▸ **Try it**
Copy out each line of the data that holds the word "Locate".

*** The input ***

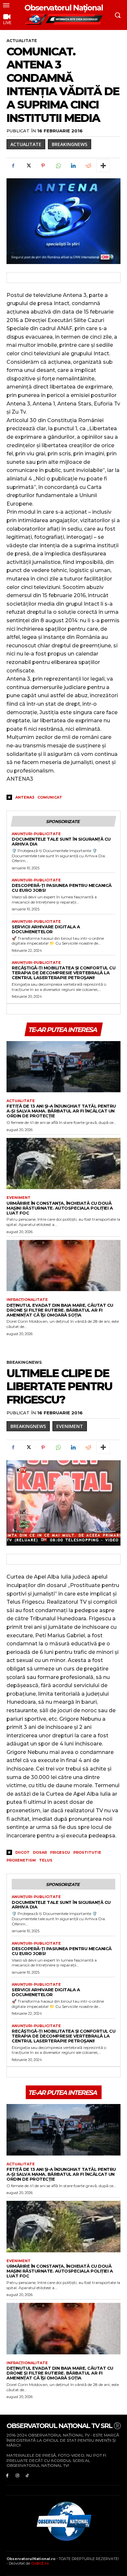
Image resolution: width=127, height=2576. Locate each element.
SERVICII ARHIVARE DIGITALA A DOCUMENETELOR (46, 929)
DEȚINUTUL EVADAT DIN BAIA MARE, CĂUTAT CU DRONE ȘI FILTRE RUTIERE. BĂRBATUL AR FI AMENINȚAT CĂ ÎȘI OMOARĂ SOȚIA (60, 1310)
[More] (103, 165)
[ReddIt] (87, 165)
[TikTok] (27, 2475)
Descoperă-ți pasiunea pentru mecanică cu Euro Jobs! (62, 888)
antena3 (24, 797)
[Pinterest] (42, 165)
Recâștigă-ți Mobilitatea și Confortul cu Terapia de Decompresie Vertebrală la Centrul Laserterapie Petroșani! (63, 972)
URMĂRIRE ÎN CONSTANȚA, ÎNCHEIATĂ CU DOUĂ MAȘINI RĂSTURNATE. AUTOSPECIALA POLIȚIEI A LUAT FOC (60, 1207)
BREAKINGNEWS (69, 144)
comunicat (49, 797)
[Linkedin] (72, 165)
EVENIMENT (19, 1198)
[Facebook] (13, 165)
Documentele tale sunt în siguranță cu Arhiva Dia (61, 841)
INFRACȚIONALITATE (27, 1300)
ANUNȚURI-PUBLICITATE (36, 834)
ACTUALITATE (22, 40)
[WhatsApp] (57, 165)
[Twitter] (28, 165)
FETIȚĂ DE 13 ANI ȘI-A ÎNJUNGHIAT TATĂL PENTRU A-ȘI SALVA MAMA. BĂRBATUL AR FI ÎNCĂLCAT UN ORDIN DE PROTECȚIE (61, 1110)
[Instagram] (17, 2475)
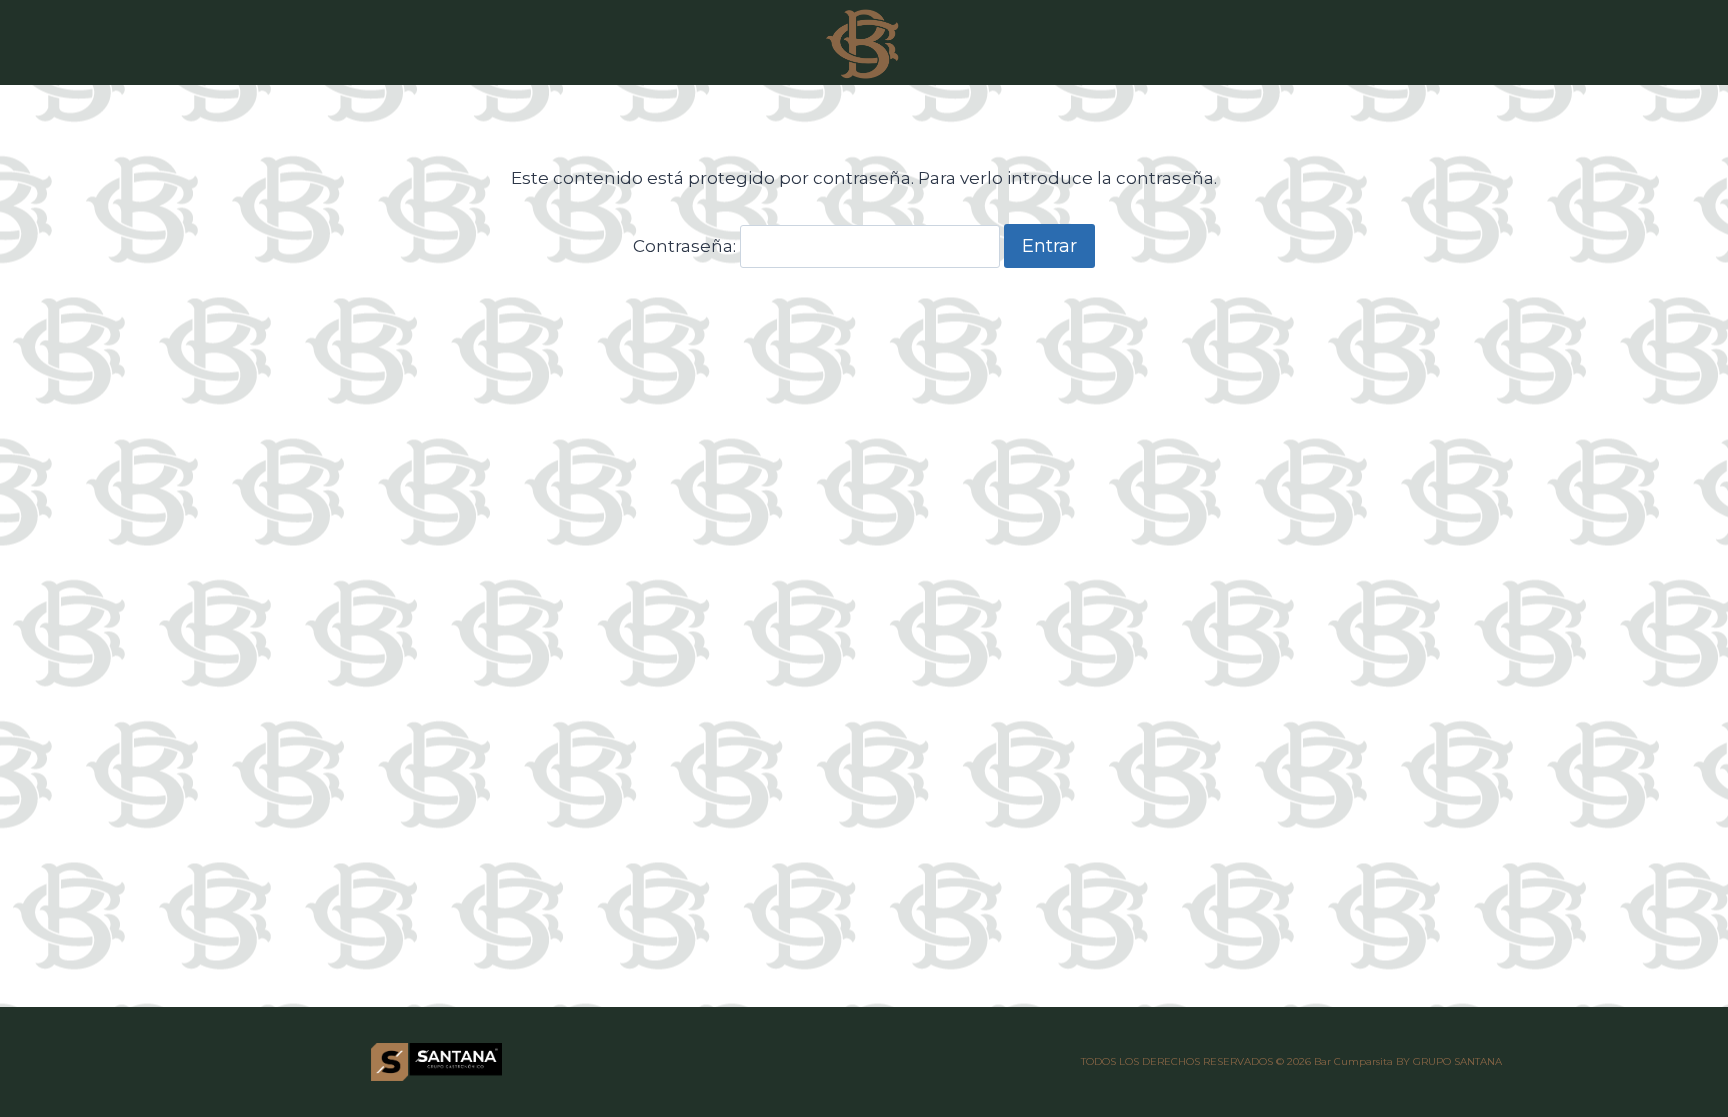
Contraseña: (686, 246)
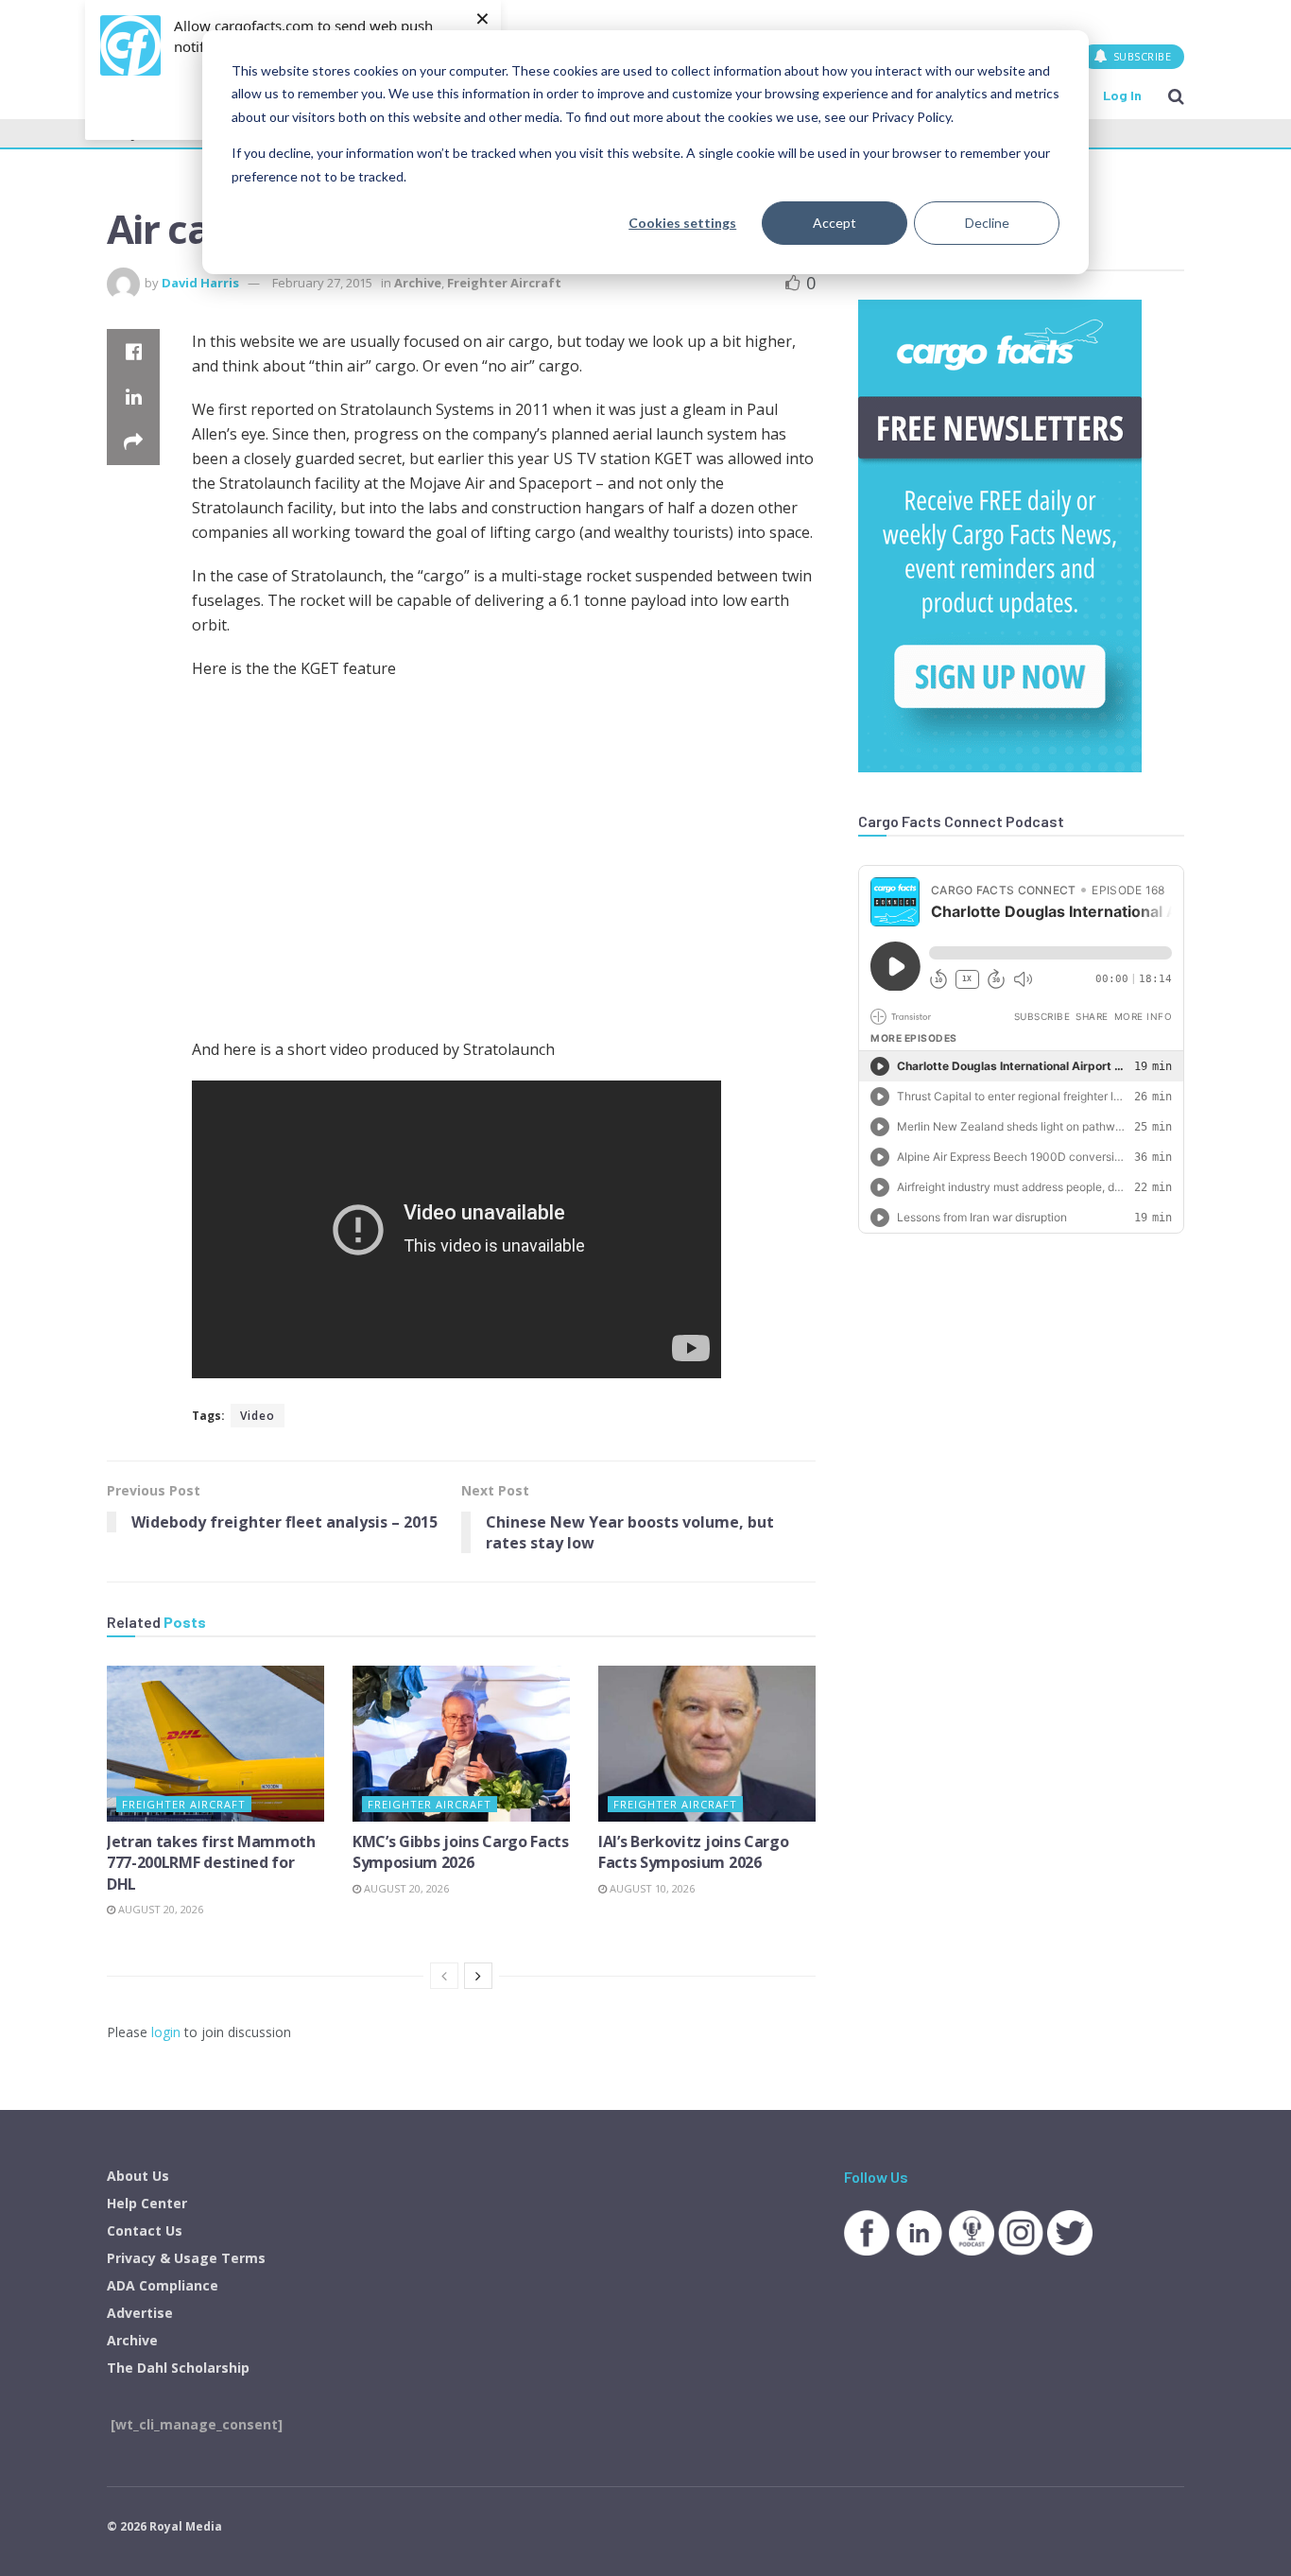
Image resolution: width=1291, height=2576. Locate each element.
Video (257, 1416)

*** End of The input ***

▸ **Response to the exercise**
Image resolution: width=127, height=2576. Locate each element.
Image resolution: width=1291, height=2576. Locate each element.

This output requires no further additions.